The exercise
Copy the material from the line containing "Given: Click the scroll-to-top arrow button" through its end, replacing "arrow button" with "arrow icon" and leaving everything else unchanged. Leave out the pictures.

Record excerpts
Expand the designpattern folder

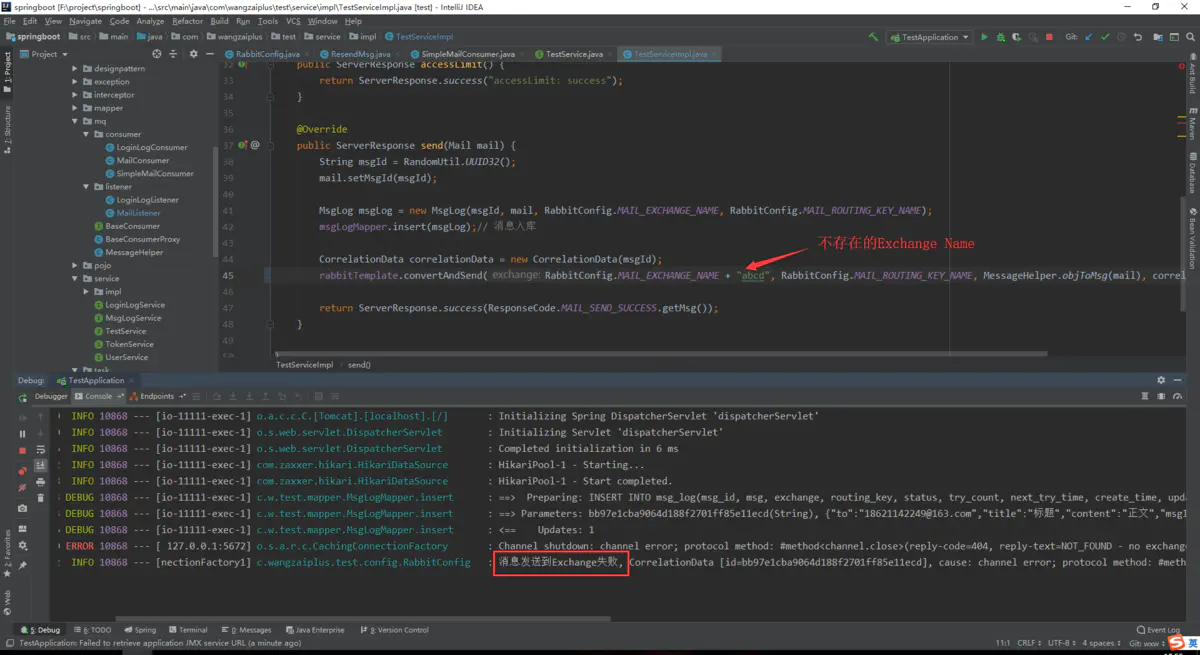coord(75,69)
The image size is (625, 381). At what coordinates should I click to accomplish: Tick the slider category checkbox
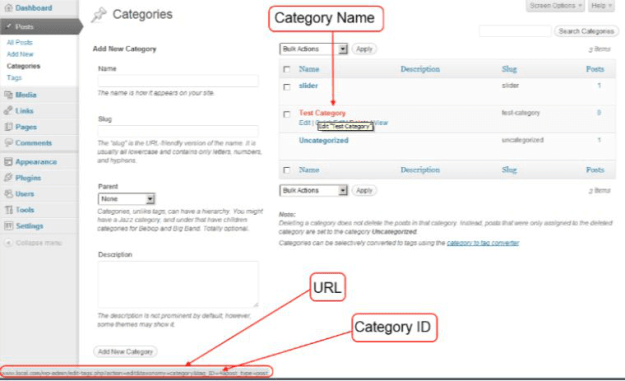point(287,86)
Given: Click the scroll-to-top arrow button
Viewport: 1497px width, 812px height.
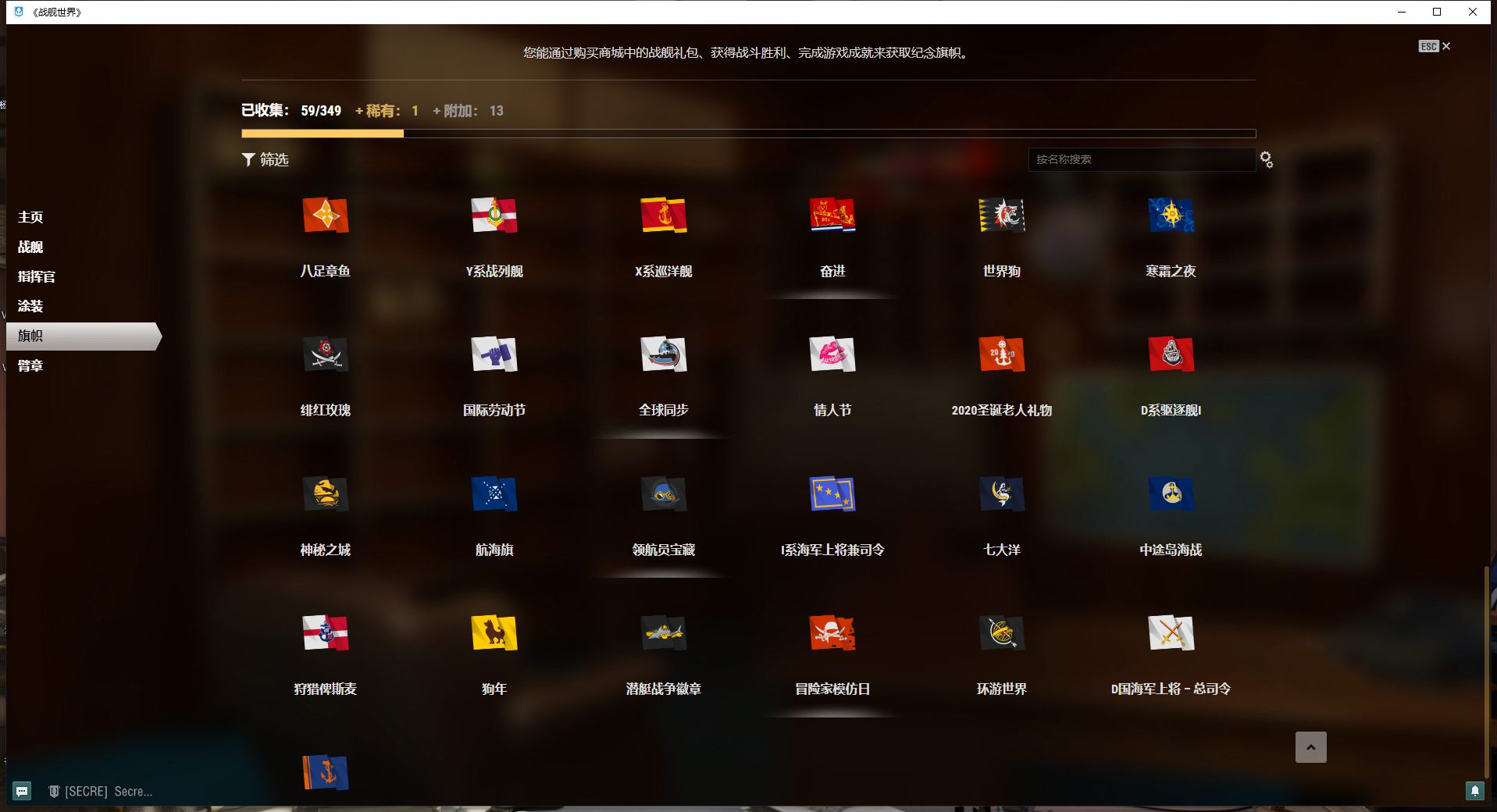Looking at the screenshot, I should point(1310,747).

Answer to this problem
Given: Click the scroll-to-top arrow icon
Viewport: 1497px width, 812px height.
Looking at the screenshot, I should point(1310,747).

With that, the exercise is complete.